GEOG 104 - Climate Change, Water & Society  

LOCATION:

Burnaby Campus

DURATION

January 5 – April 30, 2026

 DETAILS:

1x3 hour lecture (Tuesdays, 2:30-5:20 pm); TA supervision

SALARY:

$7,718 for 3 weekly contact hours

QUALIFICATIONS:

Applicants should have a graduate degree; preferably a PhD, in geography or related discipline and expertise and relevant demonstrated ability teaching with student-centred, active learning pedagogy in order to engage students from a range of science and social science backgrounds and help build their understanding around climate change.

Qualifications include knowledge of the physical and social dimensions of climate change and its impact on water resources demonstrated experience teaching climate change from an interdisciplinary perspective demonstrated ability to equally cover climate change science, climate change impacts on natural systems and society, and human responses to climate change (governance, mitigation, adaption) demonstrated experience teaching both science and social science courses

This course has both Breadth Social Science (/ugcr/for_faculty/wqb_criteria_and_definitions/breadth.html) and Breadth Science (/ugcr/for_faculty/wqb_criteria_and_definitions/breadth.html)

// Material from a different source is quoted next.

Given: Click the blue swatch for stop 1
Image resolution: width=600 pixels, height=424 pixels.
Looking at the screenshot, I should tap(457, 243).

designations; course content must fulfill these requirements.

2.

COURSE:

GEOG 241 – People, Place, Society

LOCATION:

Burnaby Campus

DURATION:

January 5 – April 30, 2026

DETAILS:

1x3 hour lecture (Mondays, 2:30- 5:20 pm); TA supervision

SALARY:

$7,718 for 3 weekly contact hours

QUALIFICATIONS:

Applicants should have a graduate degree, preferably a PhD, in geography or related discipline, and relevant demonstrated ability to teach students with a wide range of backgrounds in social science.

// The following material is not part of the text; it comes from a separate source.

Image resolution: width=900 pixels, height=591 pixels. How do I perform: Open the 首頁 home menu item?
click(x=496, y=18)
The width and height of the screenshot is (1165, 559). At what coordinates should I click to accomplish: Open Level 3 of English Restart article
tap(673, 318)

Qualifications include an understanding of the main research questions, theories, empirical foci, as well as methods and methodologies that comprise contemporary human geography.

Learning goals:

  1. Explain how places are produced by social relations defined by uneasiness, struggle, and exclusion.
  2. Explore how geographers have theorized power, identity, and hierarchy to understand how certain places benefit some groups of people and not others.
  3. Examine how spatial forces and structures animate contemporary social struggles against capitalism, racism and colonialism and the forms through which people resist. 
  4. Explore how alternative ways of thinking and being (e.g. Indigenous conceptions of land) can reorient broader conceptions of place and societal structures in which people live.
  5. Understand how the geographies of privilege, power, and oppression inform social justice struggles and are central to geographies of environmental degradation and justice.
  6. Understand how key theoretical frameworks and empirical foci inform geographical research on the interrelationships between people, place, and society.

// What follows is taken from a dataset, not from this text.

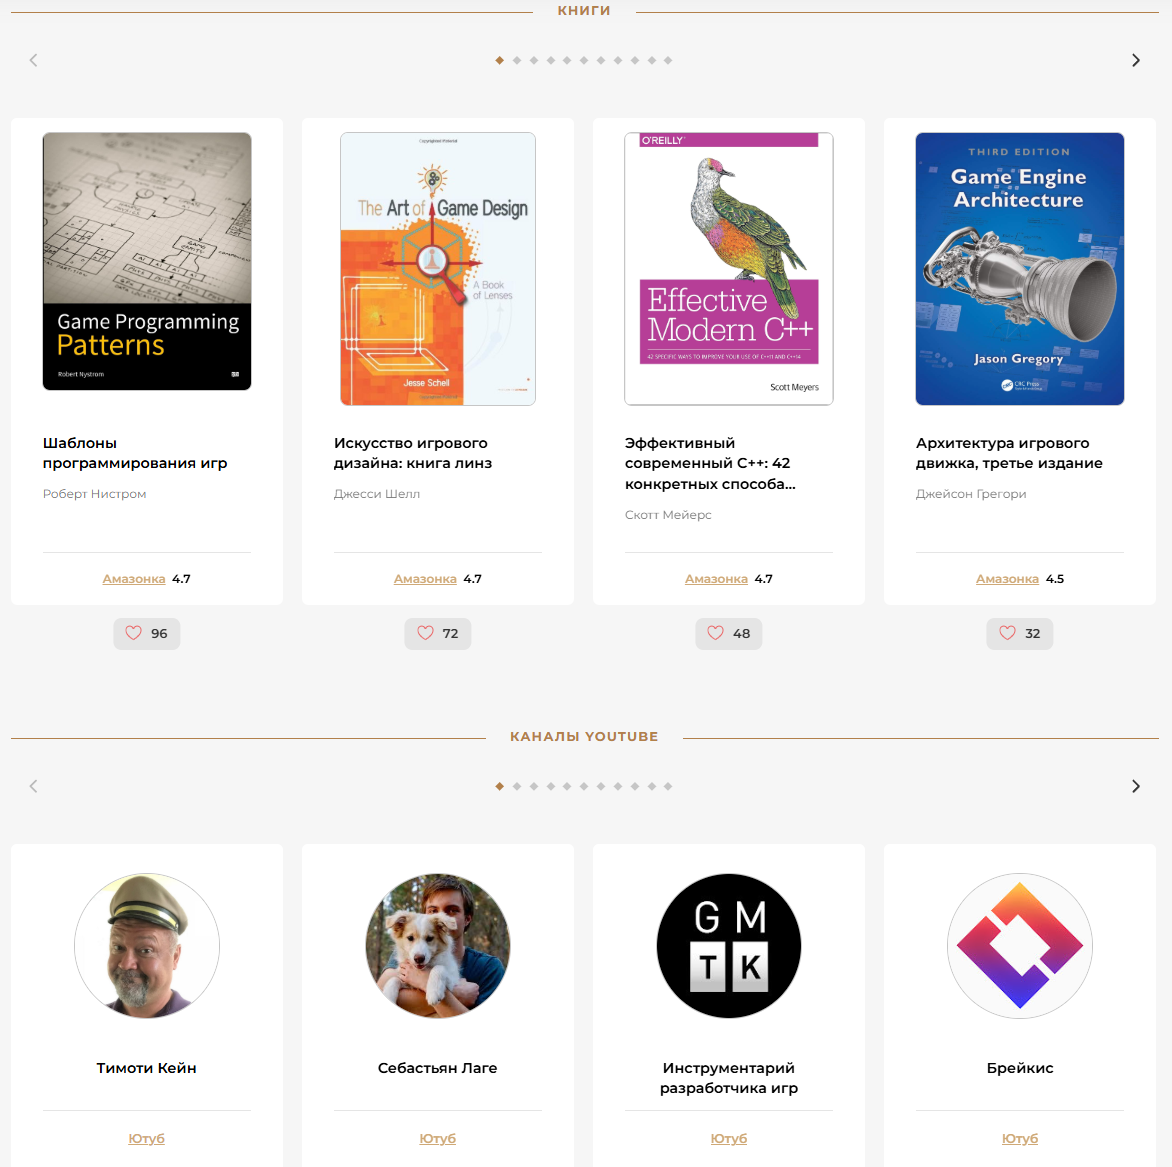Click YouTube channels carousel left arrow

coord(34,786)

This course has a Breadth-Social Sciences designation; course content must fulfill these requirements. /vpacademic/our-role/academic-planning/curriculum-development/general-education-wqb/WQB-definitions-criteria.html

3.

COURSE:

GEOG 328 Labour Geographies

LOCATION:

Burnaby Campus

DURATION:

January 5 – April 30, 2026

DETAILS:

1 x 3 hour lecture (Wednesdays, 9:30- 12:20 pm); TA supervision

SALARY:

$7,718 for 3 weekly contact hours

QUALIFICATIONS:

Applicants should have a graduate degree, preferably a PhD, in geography or related discipline, and relevant demonstrated ability to teach students with a wide range of backgrounds in social science.

Qualifications include:

  • Ph.D. or M.A., or equivalent, in the field of Labour Studies or Geography or related field with a concentration on labour or economic geography.
  • Demonstrable teaching experience of courses in Labour Studies, Geography, or a related field, with a clear focus on critical labour geographies.
  • Teaching expertise in the areas of the labour geographies, geographical political economy, and critical economic geographies. Teaching experience related to digital labour geographies is an asset.
  • Evidence of approaches that center Indigenous labour and settler colonialism, racial capitalism, critical migration studies, intersectional approaches to working class politics, and/or critical approaches to gender/sexuality and labour.
  • Knowledge of relevant teaching and assessment methods.
  • Knowledge of and familiarity with relevant teaching tools (e.g., Canvas).